• [Problem requirements] Return, from the data that follows, each line that holds the word "computer".

• [Provided material]
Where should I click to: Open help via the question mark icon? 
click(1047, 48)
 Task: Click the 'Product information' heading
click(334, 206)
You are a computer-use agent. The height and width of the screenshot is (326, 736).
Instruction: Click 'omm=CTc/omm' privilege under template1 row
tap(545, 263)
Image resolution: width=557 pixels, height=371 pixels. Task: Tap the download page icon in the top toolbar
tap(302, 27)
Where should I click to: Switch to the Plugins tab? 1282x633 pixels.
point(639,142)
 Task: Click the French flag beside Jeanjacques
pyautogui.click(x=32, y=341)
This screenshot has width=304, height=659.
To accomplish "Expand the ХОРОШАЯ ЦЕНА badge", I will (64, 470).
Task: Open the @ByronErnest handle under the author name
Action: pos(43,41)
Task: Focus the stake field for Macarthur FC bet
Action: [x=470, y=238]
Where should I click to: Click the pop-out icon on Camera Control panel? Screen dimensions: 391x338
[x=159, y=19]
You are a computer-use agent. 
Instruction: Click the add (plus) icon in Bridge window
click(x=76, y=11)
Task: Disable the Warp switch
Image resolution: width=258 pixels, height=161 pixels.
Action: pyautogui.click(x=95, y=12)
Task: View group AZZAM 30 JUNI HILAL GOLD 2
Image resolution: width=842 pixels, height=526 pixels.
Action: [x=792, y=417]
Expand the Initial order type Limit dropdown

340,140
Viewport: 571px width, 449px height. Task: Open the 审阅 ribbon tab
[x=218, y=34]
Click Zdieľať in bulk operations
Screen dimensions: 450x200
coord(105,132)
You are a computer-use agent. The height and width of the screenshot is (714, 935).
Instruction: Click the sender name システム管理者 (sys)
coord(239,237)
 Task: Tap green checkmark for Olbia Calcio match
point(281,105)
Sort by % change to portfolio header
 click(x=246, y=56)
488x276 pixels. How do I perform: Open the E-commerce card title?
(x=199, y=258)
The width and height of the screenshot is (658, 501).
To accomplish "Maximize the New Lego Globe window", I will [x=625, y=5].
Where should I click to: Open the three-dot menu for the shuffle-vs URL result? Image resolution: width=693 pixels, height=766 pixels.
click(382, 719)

• [Answer space]
You are a computer-use agent. The height and width of the screenshot is (326, 736).
You are a computer-use agent. 
You are a computer-use agent. The height and width of the screenshot is (714, 935).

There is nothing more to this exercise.